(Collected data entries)

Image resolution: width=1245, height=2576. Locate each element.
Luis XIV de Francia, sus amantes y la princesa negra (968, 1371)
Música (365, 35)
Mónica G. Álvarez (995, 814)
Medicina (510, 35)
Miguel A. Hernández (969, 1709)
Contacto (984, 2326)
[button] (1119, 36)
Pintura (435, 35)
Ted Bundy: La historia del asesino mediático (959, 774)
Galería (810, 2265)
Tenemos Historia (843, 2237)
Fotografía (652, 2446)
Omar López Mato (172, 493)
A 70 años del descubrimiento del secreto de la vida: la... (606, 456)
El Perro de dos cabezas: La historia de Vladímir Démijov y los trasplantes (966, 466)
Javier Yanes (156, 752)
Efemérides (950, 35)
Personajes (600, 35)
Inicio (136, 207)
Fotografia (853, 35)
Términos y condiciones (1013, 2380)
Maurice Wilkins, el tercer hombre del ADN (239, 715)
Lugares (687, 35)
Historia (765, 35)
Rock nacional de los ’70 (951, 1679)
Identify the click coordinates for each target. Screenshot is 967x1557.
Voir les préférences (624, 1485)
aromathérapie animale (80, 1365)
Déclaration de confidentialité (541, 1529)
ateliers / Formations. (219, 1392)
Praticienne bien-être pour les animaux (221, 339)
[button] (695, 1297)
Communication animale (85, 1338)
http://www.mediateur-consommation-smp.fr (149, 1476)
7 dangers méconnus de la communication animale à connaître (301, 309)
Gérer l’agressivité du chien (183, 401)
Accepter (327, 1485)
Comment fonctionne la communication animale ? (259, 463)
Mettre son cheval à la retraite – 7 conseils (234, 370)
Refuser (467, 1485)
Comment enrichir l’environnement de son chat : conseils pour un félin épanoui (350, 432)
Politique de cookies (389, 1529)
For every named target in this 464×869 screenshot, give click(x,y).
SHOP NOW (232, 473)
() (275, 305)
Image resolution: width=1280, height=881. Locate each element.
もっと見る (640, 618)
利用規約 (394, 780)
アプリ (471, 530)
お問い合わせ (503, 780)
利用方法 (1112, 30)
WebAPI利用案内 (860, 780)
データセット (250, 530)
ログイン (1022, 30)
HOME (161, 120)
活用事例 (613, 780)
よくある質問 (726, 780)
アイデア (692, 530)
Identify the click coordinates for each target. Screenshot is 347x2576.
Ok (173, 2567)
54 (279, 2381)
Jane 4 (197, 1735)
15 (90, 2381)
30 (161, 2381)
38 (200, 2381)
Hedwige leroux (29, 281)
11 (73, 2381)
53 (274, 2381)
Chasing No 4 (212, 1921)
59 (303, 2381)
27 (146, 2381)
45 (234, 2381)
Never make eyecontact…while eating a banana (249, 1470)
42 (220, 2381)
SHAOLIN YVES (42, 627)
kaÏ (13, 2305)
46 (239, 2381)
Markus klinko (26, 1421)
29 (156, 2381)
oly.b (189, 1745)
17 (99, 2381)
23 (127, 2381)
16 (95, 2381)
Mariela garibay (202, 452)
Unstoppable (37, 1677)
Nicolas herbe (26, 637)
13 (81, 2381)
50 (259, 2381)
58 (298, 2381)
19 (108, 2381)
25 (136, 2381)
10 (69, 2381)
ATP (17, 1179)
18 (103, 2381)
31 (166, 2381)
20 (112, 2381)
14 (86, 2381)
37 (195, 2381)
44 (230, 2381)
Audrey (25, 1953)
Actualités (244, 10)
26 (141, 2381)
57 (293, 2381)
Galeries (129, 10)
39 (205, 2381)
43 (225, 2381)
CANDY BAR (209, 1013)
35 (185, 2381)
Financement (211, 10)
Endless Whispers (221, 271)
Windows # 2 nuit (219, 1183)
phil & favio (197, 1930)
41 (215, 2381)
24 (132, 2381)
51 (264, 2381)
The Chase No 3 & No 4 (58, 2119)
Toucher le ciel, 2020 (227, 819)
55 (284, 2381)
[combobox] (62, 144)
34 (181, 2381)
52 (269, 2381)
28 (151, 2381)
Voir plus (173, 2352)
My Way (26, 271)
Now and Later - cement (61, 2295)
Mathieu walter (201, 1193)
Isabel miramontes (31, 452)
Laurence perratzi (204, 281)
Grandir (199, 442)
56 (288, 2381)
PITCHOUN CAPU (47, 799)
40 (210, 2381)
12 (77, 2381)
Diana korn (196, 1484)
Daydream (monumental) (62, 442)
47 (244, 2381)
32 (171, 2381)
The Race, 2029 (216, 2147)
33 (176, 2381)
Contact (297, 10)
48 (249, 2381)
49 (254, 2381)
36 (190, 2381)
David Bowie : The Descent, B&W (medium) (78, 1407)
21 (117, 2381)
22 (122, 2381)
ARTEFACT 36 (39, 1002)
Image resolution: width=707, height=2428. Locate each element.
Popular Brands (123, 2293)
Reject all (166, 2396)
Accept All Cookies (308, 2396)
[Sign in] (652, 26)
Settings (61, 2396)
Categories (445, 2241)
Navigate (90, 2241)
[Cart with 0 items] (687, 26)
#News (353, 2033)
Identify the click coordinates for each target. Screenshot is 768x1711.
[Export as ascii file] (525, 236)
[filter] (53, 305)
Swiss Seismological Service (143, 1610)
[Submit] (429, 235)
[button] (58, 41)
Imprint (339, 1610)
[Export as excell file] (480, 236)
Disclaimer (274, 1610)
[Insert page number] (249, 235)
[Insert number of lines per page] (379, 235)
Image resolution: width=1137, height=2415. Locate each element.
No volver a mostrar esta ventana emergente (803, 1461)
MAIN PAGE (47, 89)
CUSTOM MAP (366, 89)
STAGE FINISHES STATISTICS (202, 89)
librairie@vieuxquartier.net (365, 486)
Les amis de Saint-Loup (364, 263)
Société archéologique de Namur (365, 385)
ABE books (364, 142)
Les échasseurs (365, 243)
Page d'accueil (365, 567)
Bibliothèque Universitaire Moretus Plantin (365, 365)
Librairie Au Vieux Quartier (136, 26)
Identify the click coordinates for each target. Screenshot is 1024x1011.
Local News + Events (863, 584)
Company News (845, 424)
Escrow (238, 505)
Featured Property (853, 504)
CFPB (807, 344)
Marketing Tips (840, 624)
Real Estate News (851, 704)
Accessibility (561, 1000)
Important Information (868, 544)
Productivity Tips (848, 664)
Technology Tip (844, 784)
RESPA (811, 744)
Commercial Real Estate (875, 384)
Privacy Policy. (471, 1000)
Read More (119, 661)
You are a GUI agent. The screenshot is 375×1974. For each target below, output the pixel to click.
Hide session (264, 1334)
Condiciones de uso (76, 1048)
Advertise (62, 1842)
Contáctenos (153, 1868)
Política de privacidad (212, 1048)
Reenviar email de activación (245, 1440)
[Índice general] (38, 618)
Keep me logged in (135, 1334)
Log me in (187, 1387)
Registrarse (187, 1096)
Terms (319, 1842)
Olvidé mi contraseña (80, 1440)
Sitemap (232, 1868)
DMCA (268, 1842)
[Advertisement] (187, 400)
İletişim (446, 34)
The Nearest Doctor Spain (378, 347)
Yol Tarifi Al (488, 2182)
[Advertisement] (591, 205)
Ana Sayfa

**WORK INSTRUCTIONS**
Please lay out the records as a numbered list, starting with the line containing "PITCHOUN CAPU (47, 799)" and going on through the line containing "Popular Brands (123, 2293)", leaving out any blank lines.

**RESULT OF THIS TASK**
1. PITCHOUN CAPU (47, 799)
2. 40 (210, 2381)
3. 12 (77, 2381)
4. Diana korn (196, 1484)
5. Daydream (monumental) (62, 442)
6. 47 (244, 2381)
7. 32 (171, 2381)
8. The Race, 2029 (216, 2147)
9. 33 (176, 2381)
10. Contact (297, 10)
11. 48 (249, 2381)
12. 49 (254, 2381)
13. 36 (190, 2381)
14. David Bowie : The Descent, B&W (medium) (78, 1407)
15. 21 (117, 2381)
16. 22 (122, 2381)
17. ARTEFACT 36 (39, 1002)
18. Image resolution: width=707, height=2428. Locate each element.
19. Popular Brands (123, 2293)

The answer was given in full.